Try it | Copy each line of the records below that has "menu" in it.

Material provided |
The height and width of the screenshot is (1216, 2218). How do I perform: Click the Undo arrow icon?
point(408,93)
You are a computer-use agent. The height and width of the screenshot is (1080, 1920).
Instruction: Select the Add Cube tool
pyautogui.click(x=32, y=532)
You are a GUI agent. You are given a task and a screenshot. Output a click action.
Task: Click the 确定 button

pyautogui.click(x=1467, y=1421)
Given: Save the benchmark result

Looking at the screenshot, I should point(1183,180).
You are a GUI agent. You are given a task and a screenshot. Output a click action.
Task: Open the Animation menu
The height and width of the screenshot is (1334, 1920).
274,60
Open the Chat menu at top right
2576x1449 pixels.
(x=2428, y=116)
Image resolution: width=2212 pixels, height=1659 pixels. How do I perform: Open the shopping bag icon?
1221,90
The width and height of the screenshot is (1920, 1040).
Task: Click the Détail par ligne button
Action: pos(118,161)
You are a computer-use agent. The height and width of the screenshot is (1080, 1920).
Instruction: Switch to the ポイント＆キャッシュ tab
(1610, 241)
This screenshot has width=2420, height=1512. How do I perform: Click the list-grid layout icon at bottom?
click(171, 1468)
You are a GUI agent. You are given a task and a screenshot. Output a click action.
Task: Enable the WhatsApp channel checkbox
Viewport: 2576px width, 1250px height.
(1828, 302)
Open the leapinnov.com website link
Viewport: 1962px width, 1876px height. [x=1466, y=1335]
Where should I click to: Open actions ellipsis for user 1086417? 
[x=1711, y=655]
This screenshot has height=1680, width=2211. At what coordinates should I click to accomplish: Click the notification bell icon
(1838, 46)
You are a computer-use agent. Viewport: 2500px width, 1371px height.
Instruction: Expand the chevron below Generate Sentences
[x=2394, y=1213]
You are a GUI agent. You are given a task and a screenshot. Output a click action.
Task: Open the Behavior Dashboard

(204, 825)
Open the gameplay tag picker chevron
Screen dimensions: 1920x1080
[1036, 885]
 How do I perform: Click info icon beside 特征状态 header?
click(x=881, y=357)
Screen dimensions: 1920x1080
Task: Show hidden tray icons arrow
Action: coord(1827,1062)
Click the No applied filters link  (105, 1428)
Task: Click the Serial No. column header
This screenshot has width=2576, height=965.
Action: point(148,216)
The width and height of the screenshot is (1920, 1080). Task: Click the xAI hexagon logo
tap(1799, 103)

Completed exercise |
Task: Open the Animation menu
Open the Chat menu at top right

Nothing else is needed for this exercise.